# TASK DIRECTIONS
Restate the lines exactly, starting at the line that contains "The height and width of the screenshot is (812, 1485)." and finishing with the final line of the records.

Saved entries

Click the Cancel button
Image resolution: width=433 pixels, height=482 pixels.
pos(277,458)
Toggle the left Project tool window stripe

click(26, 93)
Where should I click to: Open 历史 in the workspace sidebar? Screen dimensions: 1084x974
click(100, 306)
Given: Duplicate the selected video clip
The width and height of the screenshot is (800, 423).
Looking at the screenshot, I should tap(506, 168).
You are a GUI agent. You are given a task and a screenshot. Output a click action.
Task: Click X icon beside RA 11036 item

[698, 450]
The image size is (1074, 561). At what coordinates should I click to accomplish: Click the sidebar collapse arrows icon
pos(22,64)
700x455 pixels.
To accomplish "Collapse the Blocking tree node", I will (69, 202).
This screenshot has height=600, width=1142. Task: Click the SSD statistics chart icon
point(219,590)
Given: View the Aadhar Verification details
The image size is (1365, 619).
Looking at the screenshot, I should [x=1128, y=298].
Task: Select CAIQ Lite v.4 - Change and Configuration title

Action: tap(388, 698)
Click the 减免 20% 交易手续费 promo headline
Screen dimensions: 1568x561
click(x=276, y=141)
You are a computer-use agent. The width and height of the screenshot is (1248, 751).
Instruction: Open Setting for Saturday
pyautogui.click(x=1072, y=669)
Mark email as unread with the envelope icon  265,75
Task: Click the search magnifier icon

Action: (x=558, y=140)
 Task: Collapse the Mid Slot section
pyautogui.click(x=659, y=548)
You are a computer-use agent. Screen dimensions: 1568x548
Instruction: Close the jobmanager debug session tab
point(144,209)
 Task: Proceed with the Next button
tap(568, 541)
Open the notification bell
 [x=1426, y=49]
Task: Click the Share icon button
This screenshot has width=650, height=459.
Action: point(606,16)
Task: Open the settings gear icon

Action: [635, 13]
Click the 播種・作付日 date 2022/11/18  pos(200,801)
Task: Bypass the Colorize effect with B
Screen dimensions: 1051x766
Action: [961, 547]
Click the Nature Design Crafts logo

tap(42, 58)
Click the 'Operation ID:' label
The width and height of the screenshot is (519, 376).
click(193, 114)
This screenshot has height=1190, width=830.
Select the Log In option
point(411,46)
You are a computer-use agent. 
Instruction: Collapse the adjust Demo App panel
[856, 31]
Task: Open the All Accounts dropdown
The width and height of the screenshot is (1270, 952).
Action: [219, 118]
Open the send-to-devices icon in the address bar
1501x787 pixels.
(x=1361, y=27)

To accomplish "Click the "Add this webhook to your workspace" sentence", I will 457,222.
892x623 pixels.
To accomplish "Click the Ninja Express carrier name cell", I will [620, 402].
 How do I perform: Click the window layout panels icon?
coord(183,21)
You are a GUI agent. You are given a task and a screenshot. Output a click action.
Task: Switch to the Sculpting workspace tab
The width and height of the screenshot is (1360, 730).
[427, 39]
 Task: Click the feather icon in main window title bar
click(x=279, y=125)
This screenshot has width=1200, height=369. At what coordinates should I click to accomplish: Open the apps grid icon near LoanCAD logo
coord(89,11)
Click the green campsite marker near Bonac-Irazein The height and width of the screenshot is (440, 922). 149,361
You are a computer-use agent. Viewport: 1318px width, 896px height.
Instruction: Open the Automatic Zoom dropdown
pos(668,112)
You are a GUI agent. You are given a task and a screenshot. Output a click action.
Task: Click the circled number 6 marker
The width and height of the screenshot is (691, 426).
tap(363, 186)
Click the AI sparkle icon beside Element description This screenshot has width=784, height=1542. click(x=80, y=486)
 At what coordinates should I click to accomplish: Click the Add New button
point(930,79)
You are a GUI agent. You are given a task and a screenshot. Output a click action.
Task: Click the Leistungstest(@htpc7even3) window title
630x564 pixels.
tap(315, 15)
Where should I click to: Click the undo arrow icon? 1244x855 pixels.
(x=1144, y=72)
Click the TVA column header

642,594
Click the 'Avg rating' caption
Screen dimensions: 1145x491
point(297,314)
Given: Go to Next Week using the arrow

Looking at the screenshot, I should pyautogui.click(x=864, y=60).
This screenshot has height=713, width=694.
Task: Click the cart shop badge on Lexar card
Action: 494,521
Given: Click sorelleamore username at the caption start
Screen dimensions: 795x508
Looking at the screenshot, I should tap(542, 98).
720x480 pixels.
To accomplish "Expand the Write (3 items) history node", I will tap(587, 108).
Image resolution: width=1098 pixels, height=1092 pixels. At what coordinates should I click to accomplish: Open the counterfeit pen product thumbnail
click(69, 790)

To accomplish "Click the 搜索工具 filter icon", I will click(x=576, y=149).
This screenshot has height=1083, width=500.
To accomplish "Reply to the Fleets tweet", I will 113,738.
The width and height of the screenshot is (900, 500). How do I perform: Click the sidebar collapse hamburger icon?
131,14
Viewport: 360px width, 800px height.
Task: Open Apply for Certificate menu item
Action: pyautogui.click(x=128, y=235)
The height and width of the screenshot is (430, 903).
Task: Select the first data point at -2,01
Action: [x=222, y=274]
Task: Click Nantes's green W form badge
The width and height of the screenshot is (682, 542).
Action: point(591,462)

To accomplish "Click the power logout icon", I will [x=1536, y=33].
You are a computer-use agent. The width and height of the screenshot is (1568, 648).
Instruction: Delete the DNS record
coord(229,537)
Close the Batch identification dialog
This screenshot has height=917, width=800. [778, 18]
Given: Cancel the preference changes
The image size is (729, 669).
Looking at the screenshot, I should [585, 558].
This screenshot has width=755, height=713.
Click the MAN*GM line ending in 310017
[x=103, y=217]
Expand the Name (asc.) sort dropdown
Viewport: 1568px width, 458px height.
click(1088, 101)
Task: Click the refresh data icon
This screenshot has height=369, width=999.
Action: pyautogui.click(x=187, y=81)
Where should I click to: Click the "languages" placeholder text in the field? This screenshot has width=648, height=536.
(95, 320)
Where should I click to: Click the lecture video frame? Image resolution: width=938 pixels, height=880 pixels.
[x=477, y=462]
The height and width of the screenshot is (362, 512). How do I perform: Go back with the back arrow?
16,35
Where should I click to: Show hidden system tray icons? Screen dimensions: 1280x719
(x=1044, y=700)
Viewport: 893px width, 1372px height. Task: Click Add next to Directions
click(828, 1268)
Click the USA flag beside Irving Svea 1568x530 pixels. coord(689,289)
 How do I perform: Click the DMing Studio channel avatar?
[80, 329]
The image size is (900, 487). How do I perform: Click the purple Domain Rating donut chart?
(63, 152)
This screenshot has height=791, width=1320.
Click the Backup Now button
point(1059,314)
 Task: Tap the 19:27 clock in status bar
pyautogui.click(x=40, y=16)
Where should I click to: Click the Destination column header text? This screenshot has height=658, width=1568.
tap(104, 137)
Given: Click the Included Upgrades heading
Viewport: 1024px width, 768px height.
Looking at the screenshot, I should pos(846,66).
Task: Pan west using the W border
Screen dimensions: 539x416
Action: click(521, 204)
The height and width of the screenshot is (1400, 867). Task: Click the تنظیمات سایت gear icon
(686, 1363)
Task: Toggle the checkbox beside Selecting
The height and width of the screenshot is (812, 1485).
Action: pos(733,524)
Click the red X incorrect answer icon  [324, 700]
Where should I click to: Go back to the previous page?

# RESPONSE TO THIS EXERCISE
The height and width of the screenshot is (812, 1485).
Action: pos(733,524)
Click the red X incorrect answer icon  [324, 700]
Where should I click to: Go back to the previous page?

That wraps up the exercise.